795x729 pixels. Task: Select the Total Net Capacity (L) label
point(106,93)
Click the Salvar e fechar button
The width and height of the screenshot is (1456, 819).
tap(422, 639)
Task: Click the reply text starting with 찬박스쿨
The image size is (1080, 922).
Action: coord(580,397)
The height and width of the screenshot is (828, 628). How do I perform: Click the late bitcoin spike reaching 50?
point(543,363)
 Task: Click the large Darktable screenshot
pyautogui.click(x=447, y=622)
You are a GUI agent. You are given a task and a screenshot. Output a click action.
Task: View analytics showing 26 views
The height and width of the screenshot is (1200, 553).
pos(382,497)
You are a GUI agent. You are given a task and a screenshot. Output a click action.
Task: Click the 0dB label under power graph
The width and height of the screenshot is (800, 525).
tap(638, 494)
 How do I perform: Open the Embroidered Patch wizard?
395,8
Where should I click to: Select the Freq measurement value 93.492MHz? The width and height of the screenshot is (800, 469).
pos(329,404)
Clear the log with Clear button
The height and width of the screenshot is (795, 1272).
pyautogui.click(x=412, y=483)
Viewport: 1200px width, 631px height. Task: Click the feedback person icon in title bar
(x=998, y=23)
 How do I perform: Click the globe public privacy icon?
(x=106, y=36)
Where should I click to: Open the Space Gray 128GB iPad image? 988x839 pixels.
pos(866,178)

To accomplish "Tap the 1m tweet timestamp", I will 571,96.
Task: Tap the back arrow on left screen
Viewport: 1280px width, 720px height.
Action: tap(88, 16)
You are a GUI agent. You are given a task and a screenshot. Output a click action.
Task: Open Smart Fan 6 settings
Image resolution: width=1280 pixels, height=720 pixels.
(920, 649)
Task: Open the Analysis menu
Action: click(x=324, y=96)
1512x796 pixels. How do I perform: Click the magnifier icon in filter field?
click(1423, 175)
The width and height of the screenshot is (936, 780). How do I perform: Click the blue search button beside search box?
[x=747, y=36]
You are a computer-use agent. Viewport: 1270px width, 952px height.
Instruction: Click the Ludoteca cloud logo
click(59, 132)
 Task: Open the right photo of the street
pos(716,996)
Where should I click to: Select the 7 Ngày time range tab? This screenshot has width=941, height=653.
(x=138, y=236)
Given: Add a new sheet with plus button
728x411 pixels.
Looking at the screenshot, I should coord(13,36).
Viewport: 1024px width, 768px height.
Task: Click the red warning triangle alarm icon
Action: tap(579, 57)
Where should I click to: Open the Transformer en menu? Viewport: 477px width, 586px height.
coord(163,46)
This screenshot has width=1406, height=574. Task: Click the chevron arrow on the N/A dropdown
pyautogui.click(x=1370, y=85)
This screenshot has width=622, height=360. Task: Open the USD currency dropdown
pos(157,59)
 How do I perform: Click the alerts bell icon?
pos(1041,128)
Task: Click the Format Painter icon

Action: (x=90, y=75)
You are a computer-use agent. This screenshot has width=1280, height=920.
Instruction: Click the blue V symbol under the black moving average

● ● ● ● ● ● ●

* _YOUR ASSIGNMENT_
Your answer must be the records above, repeated exactly.

* _ANSWER BELOW_
795x729 pixels. Task: Select the Total Net Capacity (L) label
point(106,93)
Click the Salvar e fechar button
The width and height of the screenshot is (1456, 819).
tap(422, 639)
Task: Click the reply text starting with 찬박스쿨
The image size is (1080, 922).
Action: coord(580,397)
The height and width of the screenshot is (828, 628). How do I perform: Click the late bitcoin spike reaching 50?
point(543,363)
 Task: Click the large Darktable screenshot
pyautogui.click(x=447, y=622)
You are a GUI agent. You are given a task and a screenshot. Output a click action.
Task: View analytics showing 26 views
The height and width of the screenshot is (1200, 553).
pos(382,497)
You are a GUI agent. You are given a task and a screenshot. Output a click action.
Task: Click the 0dB label under power graph
The width and height of the screenshot is (800, 525).
tap(638, 494)
 How do I perform: Open the Embroidered Patch wizard?
395,8
Where should I click to: Select the Freq measurement value 93.492MHz? The width and height of the screenshot is (800, 469).
pos(329,404)
Clear the log with Clear button
The height and width of the screenshot is (795, 1272).
pyautogui.click(x=412, y=483)
Viewport: 1200px width, 631px height. Task: Click the feedback person icon in title bar
(x=998, y=23)
 How do I perform: Click the globe public privacy icon?
(x=106, y=36)
Where should I click to: Open the Space Gray 128GB iPad image? 988x839 pixels.
pos(866,178)

To accomplish "Tap the 1m tweet timestamp", I will 571,96.
Task: Tap the back arrow on left screen
Viewport: 1280px width, 720px height.
Action: tap(88, 16)
You are a GUI agent. You are given a task and a screenshot. Output a click action.
Task: Open Smart Fan 6 settings
Image resolution: width=1280 pixels, height=720 pixels.
(920, 649)
Task: Open the Analysis menu
Action: click(x=324, y=96)
1512x796 pixels. How do I perform: Click the magnifier icon in filter field?
click(1423, 175)
The width and height of the screenshot is (936, 780). How do I perform: Click the blue search button beside search box?
[x=747, y=36]
You are a computer-use agent. Viewport: 1270px width, 952px height.
Instruction: Click the Ludoteca cloud logo
click(59, 132)
 Task: Open the right photo of the street
pos(716,996)
Where should I click to: Select the 7 Ngày time range tab? This screenshot has width=941, height=653.
(x=138, y=236)
Given: Add a new sheet with plus button
728x411 pixels.
Looking at the screenshot, I should coord(13,36).
Viewport: 1024px width, 768px height.
Task: Click the red warning triangle alarm icon
Action: tap(579, 57)
Where should I click to: Open the Transformer en menu? Viewport: 477px width, 586px height.
coord(163,46)
This screenshot has width=1406, height=574. Task: Click the chevron arrow on the N/A dropdown
pyautogui.click(x=1370, y=85)
This screenshot has width=622, height=360. Task: Open the USD currency dropdown
pos(157,59)
 How do I perform: Click the alerts bell icon?
pos(1041,128)
Task: Click the Format Painter icon

Action: (x=90, y=75)
You are a computer-use agent. This screenshot has width=1280, height=920.
Instruction: Click the blue V symbol under the black moving average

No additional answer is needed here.